▸ Try it: Rewrite the lines from the first one through the one holding "at that location.", inclusive, as a JSON list of strings, with one string per line and blank lines dropped. Leave the pictures out.

##########

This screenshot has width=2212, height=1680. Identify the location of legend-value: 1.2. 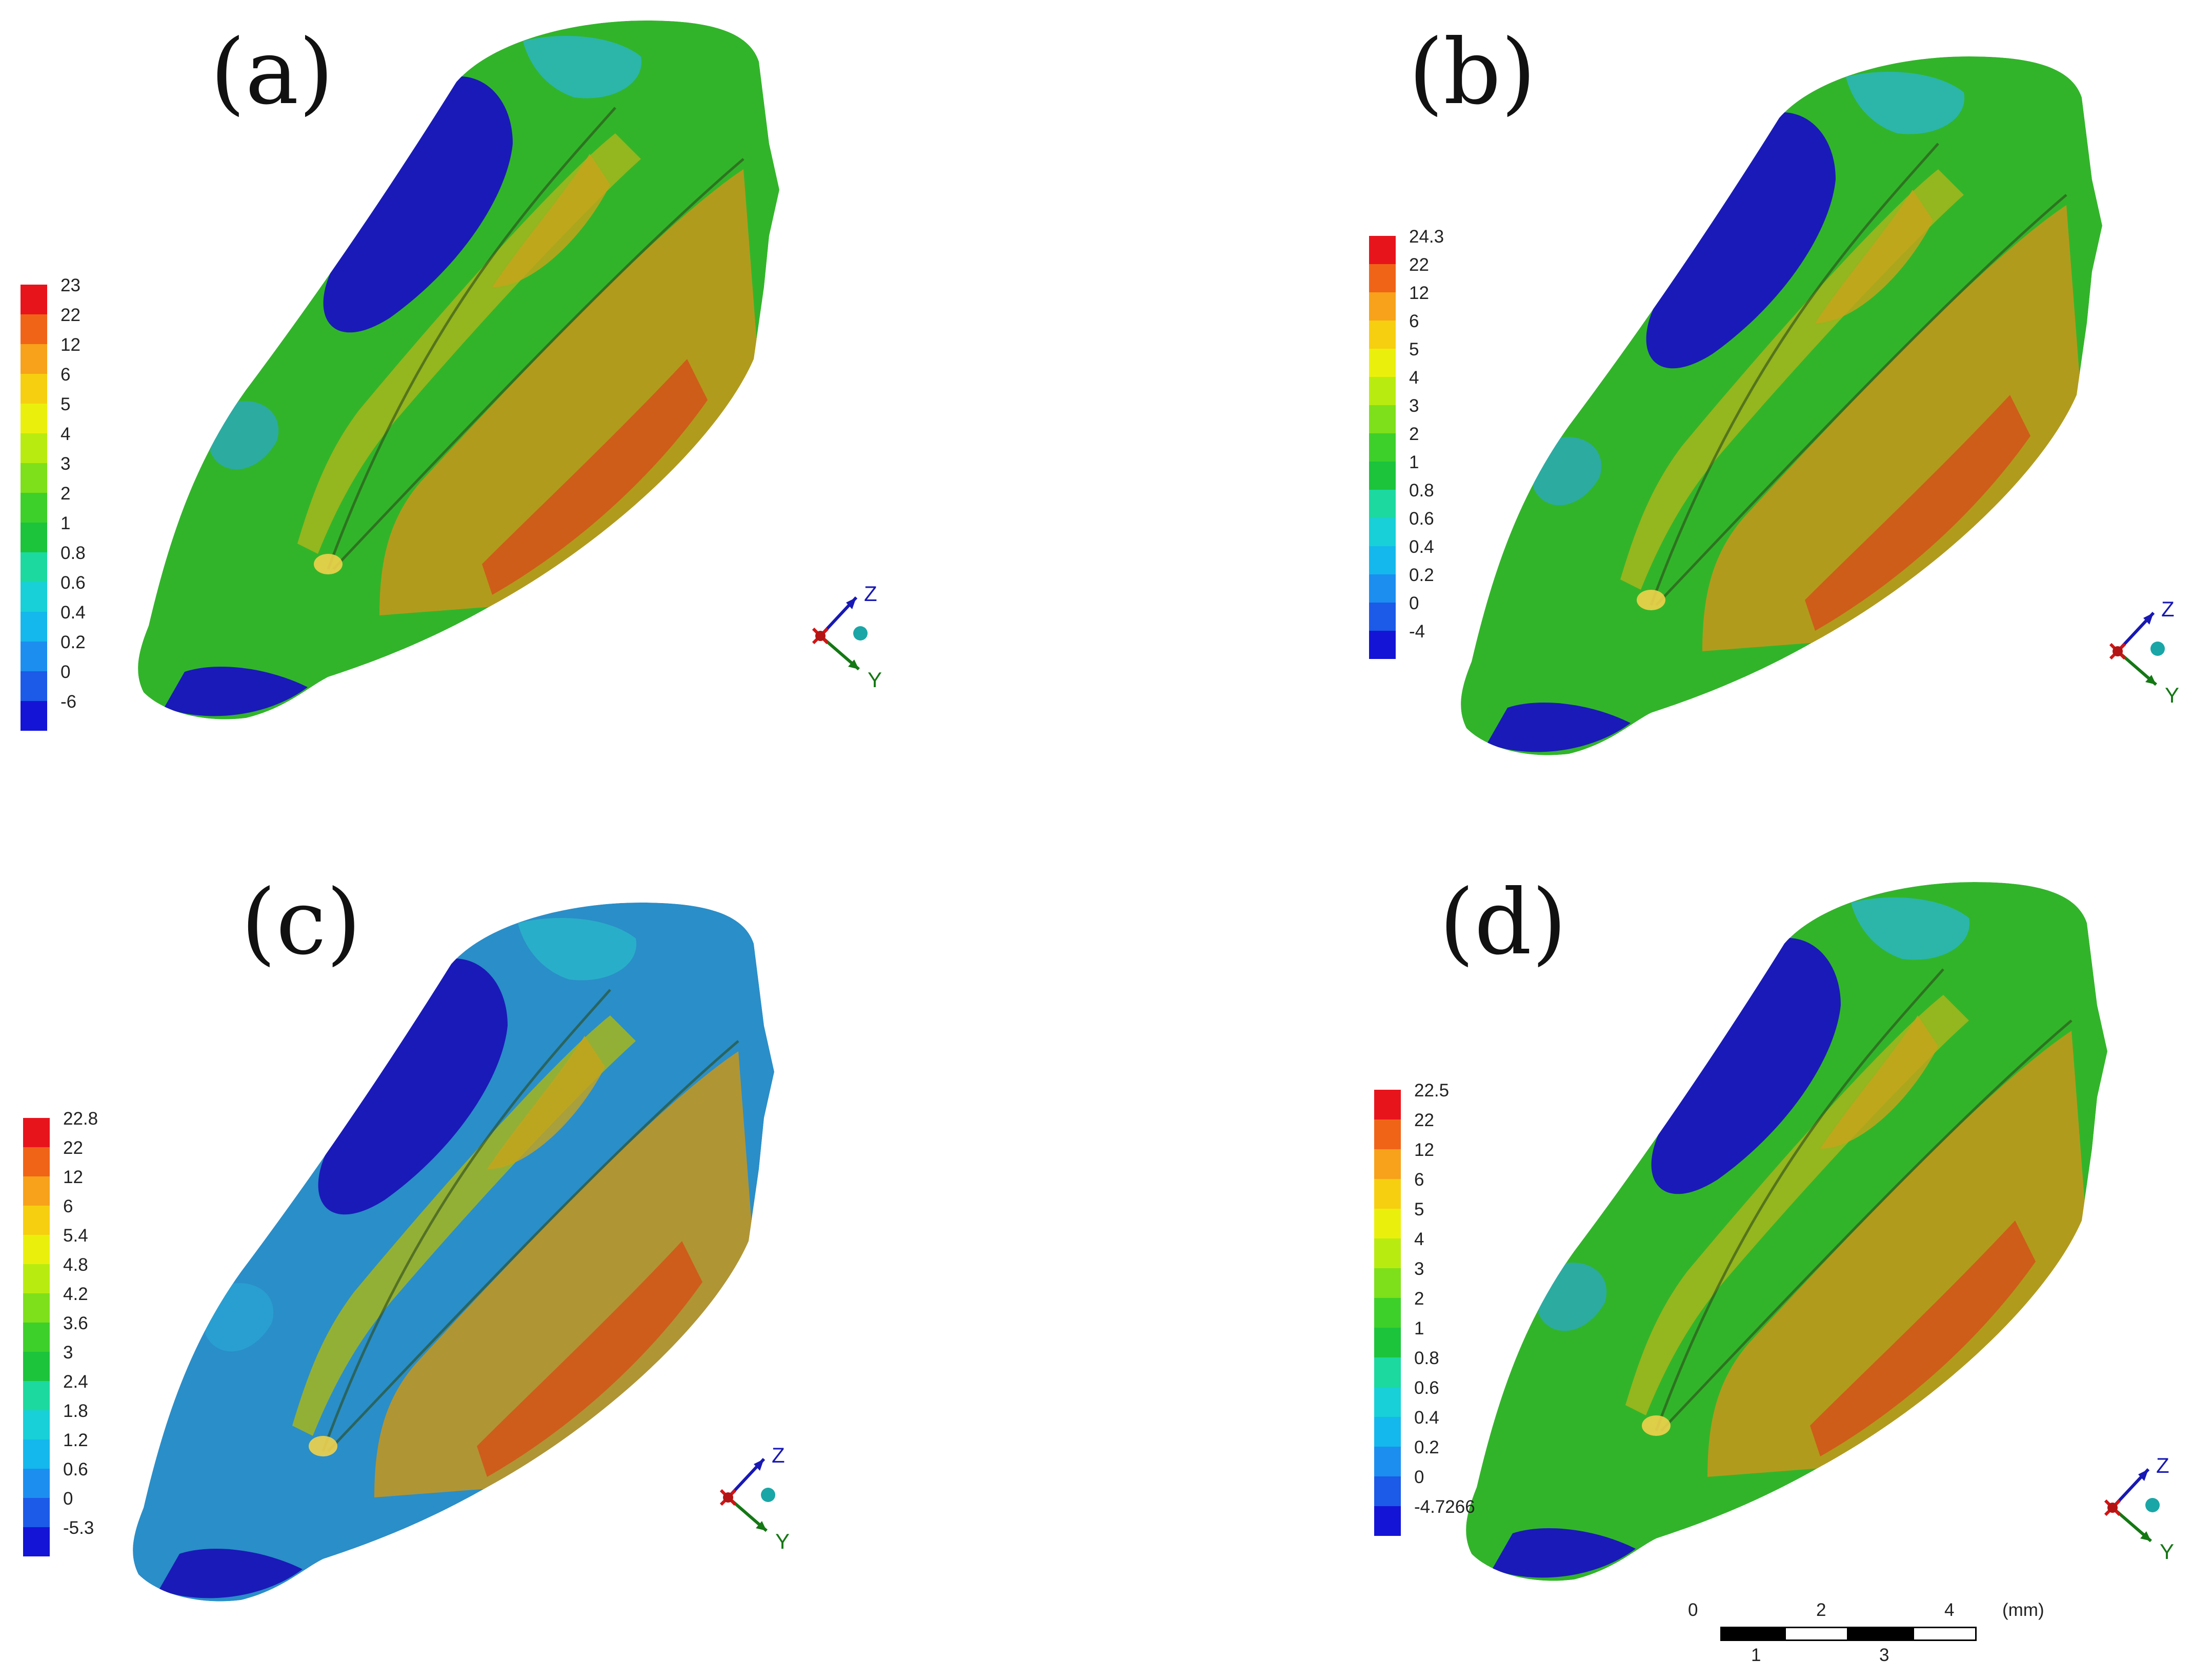
(76, 1440).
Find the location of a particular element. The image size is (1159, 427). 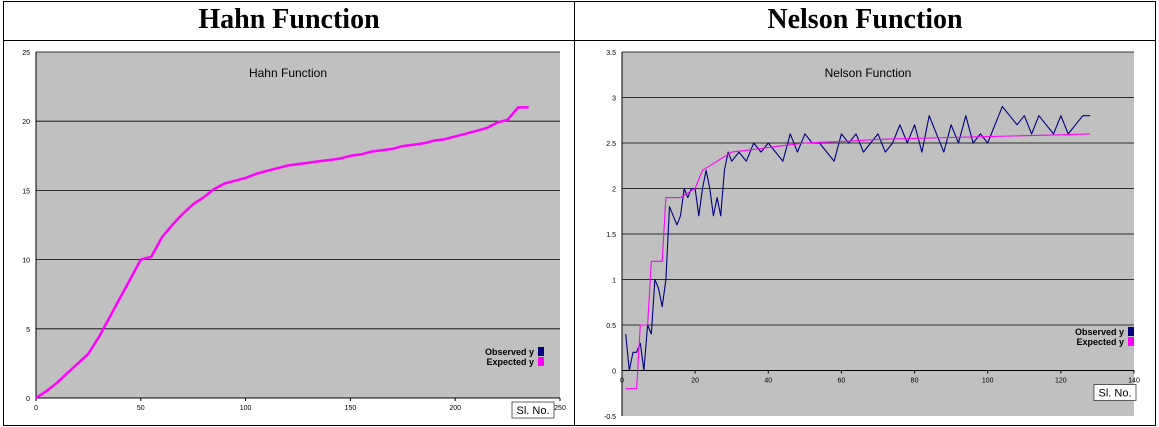

nelson-ytick-label-6: 2.5 is located at coordinates (611, 144).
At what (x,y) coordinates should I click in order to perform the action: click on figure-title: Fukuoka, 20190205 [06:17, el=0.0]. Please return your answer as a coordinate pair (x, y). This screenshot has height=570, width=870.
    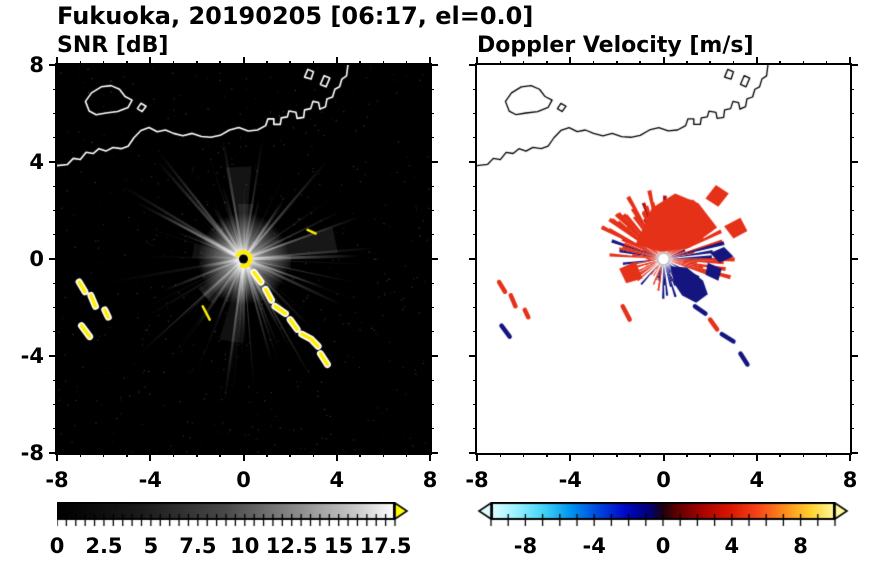
    Looking at the image, I should click on (296, 16).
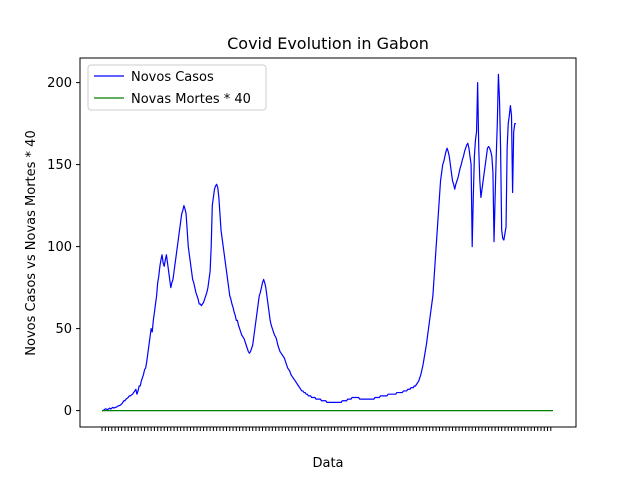  I want to click on legend-box, so click(177, 88).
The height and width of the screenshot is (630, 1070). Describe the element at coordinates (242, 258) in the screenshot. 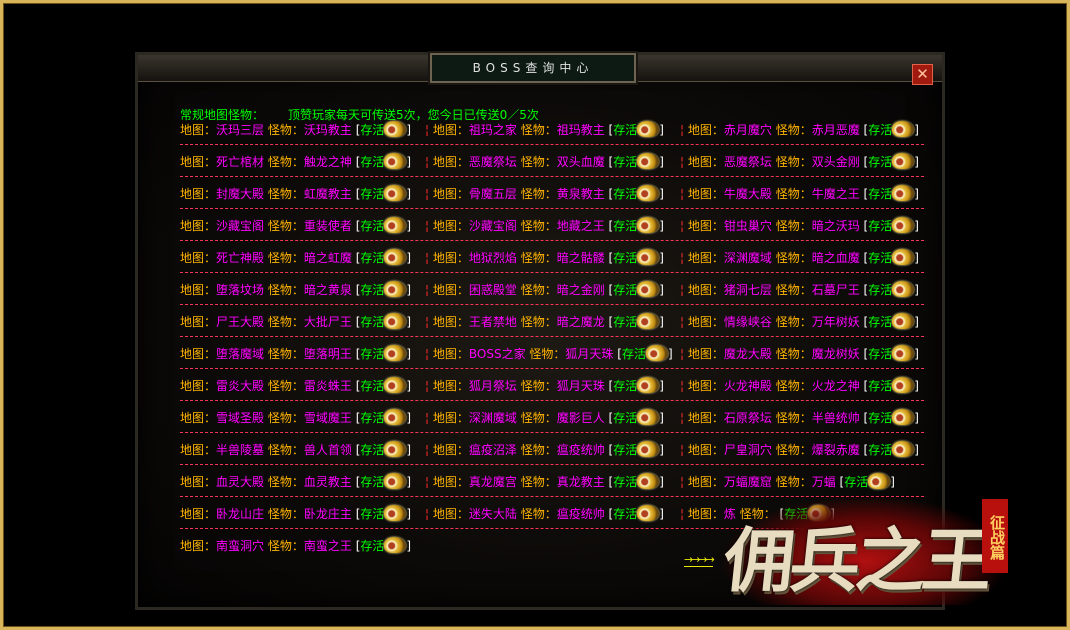

I see `map-name: 死亡神殿` at that location.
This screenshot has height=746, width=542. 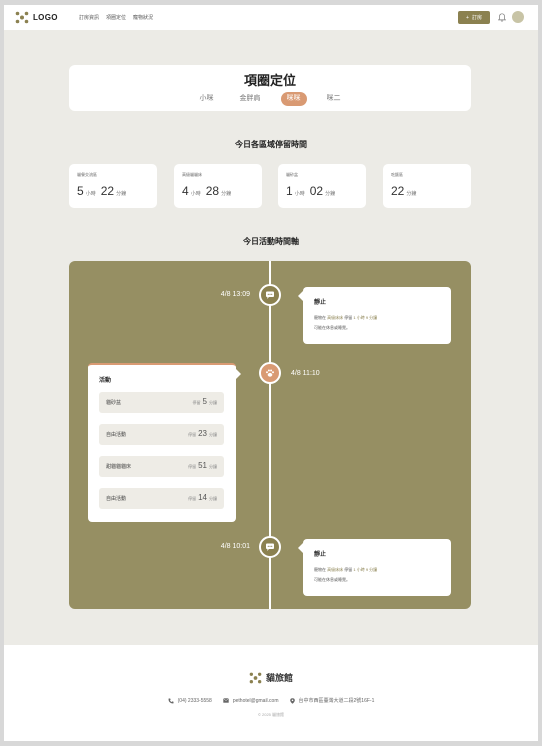 What do you see at coordinates (171, 700) in the screenshot?
I see `phone-icon` at bounding box center [171, 700].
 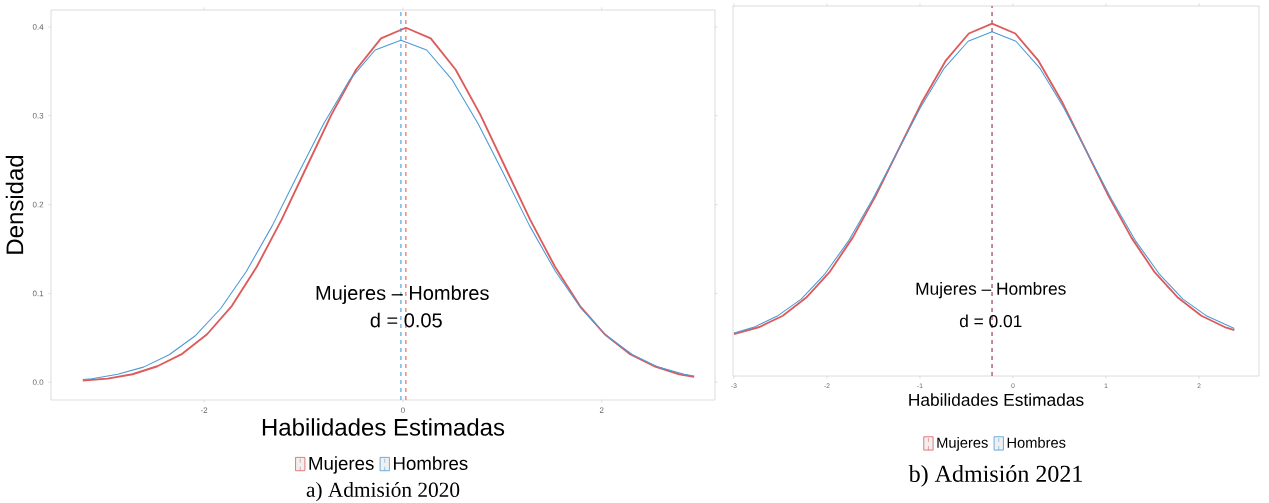 I want to click on annotation: d = 0.05, so click(x=406, y=320).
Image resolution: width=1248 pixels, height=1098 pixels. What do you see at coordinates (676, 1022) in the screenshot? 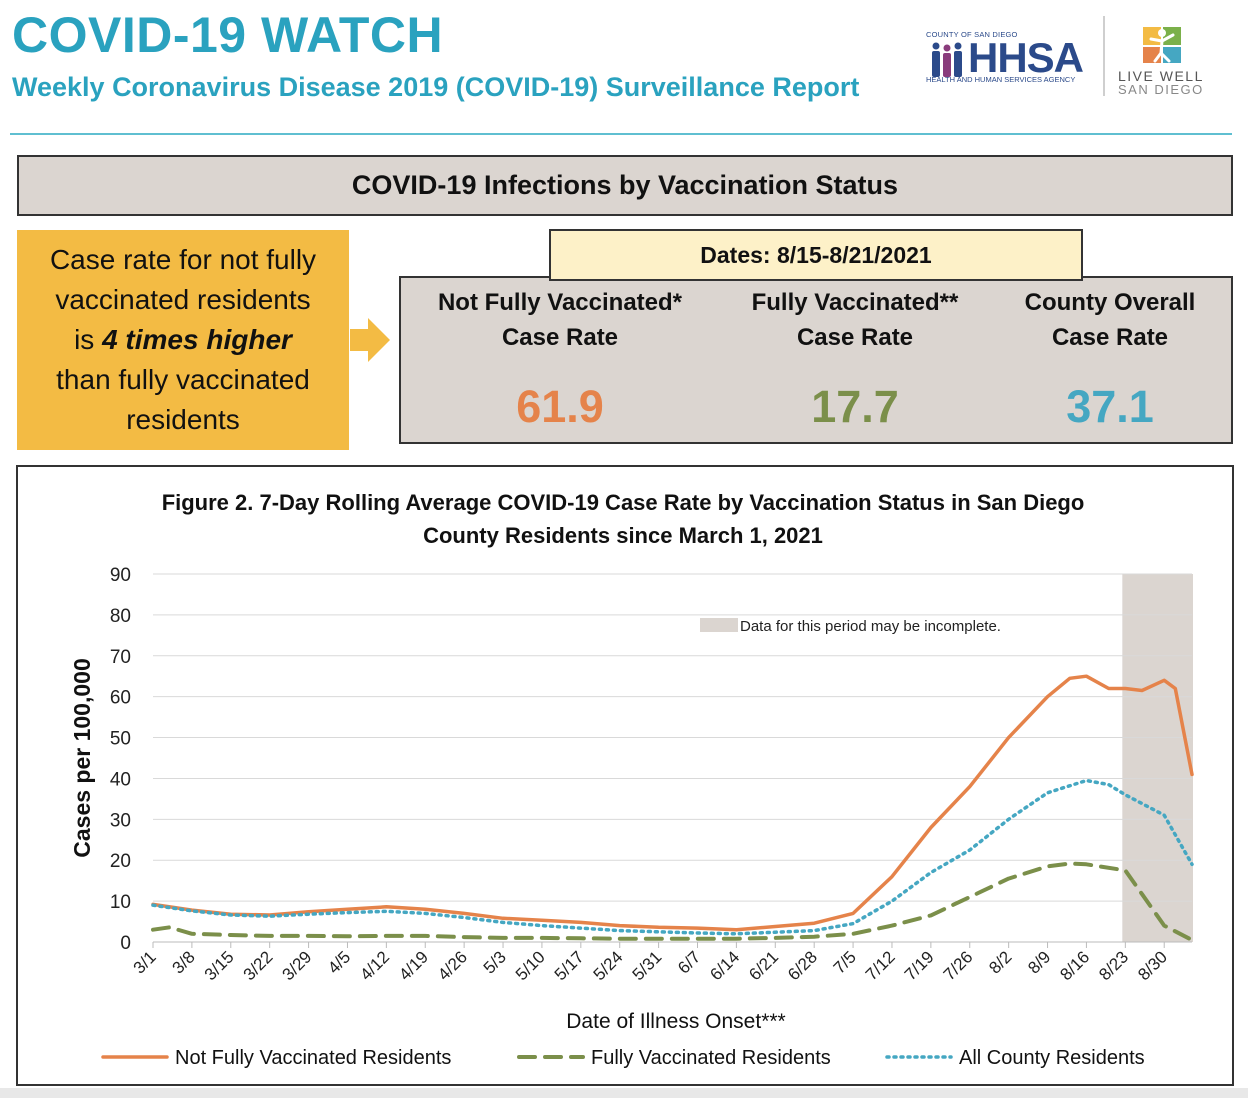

##########

▸ Output of the task:
[
  "This screenshot has width=2212, height=1680. Identify the location of legend-value: 1.2. ",
  "(76, 1440).",
  "Find the location of a particular element. The image size is (1159, 427). ",
  "nelson-ytick-label-6: 2.5 is located at coordinates (611, 144).",
  "At what (x,y) coordinates should I click in order to perform the action: click on figure-title: Fukuoka, 20190205 [06:17, el=0.0]. Please return your answer as a coordinate pair (x, y). This screenshot has height=570, width=870.",
  "    Looking at the image, I should click on (296, 16).",
  "  I want to click on legend-box, so click(177, 88).",
  "The height and width of the screenshot is (630, 1070). Describe the element at coordinates (242, 258) in the screenshot. ",
  "I see `map-name: 死亡神殿` at that location."
]